WORK TO BE COMPLETED
Count the lines in the material below that contain the string "height", matching case exactly. Reply with the number alone.

TASK INPUT
# # # # # # #

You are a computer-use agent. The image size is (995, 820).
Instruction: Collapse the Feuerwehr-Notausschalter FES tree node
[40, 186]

# # # # # # #

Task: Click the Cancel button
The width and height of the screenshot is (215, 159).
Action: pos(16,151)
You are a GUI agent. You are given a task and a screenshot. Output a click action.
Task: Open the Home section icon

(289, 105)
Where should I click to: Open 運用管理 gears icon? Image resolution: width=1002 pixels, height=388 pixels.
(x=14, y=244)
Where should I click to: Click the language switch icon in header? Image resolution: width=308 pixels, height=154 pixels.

# # # # # # #

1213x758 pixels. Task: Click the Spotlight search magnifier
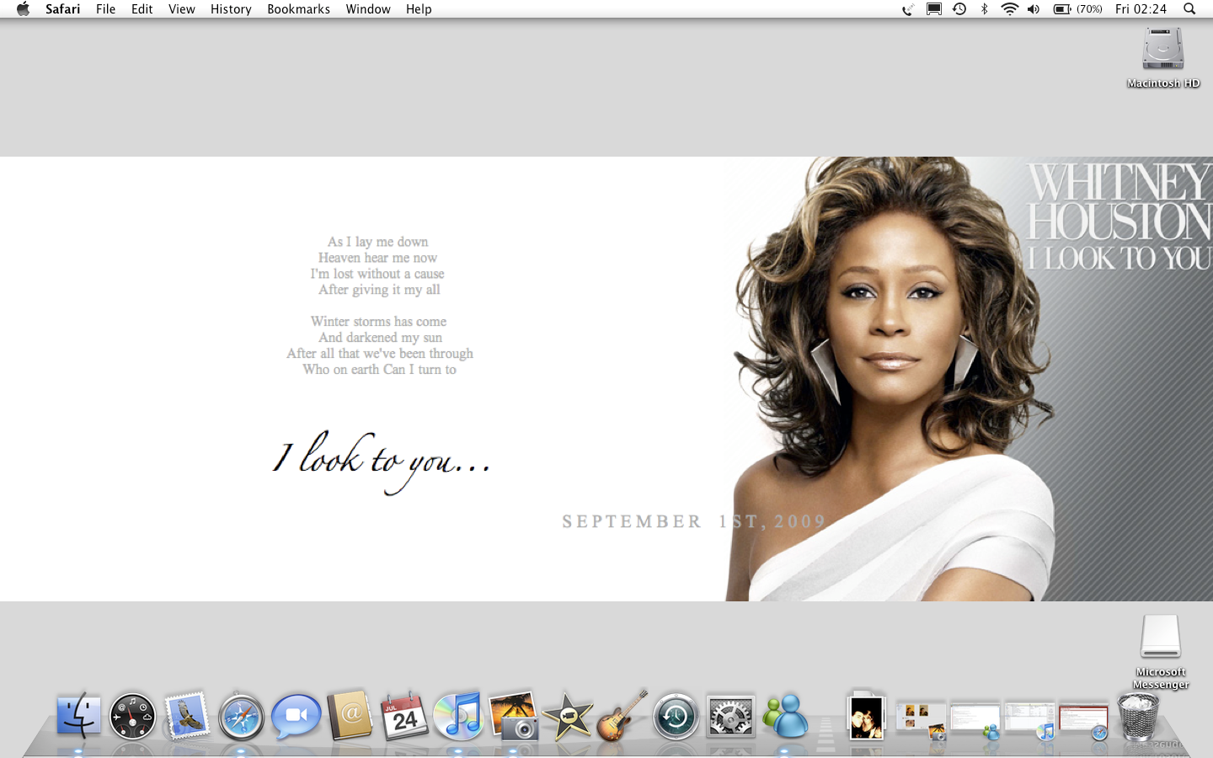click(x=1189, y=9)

# # # # # # #

RESULT FOR THIS EXERCISE
3